Paul Harvey, un popular locutor de radio, se convirtió en un referente de la lucha contra PATCO, a quienes responsabilizó por accidentes aéreos del pasado y describió como enemigos de la Patria. Por fin, decía, había llegado alguien que había puesto al movimiento obrero en su lugar: “Así como a los magnates industriales se les cortaron las alas en los años 30, a los líderes sindicales se las están cortando ahora”, dijo. Todo acompañado con imágenes de líderes sindicales y trabajadores siendo detenidos por la huelga.
Nadie como Reagan estaba aprovechando el momento. Pese al contexto económico, que todavía podía cargarse a la cuenta de Carter, su popularidad crecía. Venía de recuperarse nada menos de un intento de asesinato. PATCO se había convertido en el enemigo perfecto de su plan de reformas. Y había encontrado una oportunidad para demostrar ante el mundo –y especialmente ante la Unión Soviética– una imagen de firmeza en la negociación. Cuanto más costosa fuera la huelga, y más duro se presentara Reagan ante ella, su imagen como líder fuerte en el concierto de las naciones más crecería.
Había sido una tormenta perfecta a la que el sindicato dirigió su embarcación, valga la paradoja. Derrotada la huelga hubo algunos intentos de negociación para que los controladores pudieran volver pero fracasaron. Recién unos meses después, Reagan aceptó que solicitaran empleos en el gobierno federal pero no en áreas vinculadas al transporte aéreo. En octubre, PATCO perdió su certificación legal como gremio. En diciembre, el sindicato perdió la mayoría de su personal y se disolvió. Ninguna huelga, dice el texto, se desarrolló con tanta visibilidad a los ojos del pueblo norteamericano. “Ninguna resultó más costosa de quebrar. Y ninguna, desde la llegada del New Deal, dañó tanto al movimiento sindical estadounidense”.
No fue, como se ha querido decir, el sindicato el responsable del ingreso a una nueva era conservadora.
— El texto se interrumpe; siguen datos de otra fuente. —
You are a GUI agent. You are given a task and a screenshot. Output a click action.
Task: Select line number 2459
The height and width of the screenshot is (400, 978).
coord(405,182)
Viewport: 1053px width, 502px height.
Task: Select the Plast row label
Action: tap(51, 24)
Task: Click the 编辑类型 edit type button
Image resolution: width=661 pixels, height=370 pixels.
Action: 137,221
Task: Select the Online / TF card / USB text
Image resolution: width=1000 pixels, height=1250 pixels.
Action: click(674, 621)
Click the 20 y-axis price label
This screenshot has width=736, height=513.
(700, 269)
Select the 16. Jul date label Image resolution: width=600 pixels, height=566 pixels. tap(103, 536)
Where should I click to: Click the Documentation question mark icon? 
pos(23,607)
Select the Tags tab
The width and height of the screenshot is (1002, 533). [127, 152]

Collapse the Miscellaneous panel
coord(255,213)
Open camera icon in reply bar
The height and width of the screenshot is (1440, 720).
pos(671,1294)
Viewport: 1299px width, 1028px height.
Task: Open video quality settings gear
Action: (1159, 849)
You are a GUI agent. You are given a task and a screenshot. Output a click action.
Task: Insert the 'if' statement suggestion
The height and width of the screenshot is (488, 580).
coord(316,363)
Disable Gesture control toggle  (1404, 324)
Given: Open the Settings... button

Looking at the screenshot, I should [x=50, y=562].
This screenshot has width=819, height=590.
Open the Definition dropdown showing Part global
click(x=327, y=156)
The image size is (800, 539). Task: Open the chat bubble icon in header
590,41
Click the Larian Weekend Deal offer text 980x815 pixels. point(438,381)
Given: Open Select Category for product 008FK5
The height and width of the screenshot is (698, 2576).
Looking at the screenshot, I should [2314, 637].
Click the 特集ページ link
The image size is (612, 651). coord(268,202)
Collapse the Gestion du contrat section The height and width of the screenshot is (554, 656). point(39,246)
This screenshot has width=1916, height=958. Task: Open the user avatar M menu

Las reformas neoliberales y el quiebre del movimiento obrero norteamericano estaba dispuesto a ocurrir con o sin esa huelga. El declive del empleo industrial en favor de los servicios, la globalización, la reducción de aranceles, la incorporación de nuevas tecnologías y la tendencia de las empresas estadounidenses a combatir la negociación colectiva ya estaban ahí antes de 1981. La huelga de PATCO, en todo caso, actuó como catalizador.
Y, fundamentalmente, permaneció en el imaginario de la clase trabajadora condicionando todas las luchas posteriores. En agosto de 1981, los norteamericanos (y gran parte del mundo) vieron en vivo la destrucción de un sindicato como nunca antes lo habían visto. Vieron a trabajadores tecnológicamente sofisticados y en apariencia indispensables ser reemplazados de forma permanente por su empleador. Y vieron a una sociedad respaldando esa acción, mientras la federación de sindicatos nacional se mostraba incapaz de impedir “el acto de romper una huelga más observado hasta el momento en la historia mundial”.
La memoria de las luchas posteriores nunca pudo quitarse el fantasma de PATCO.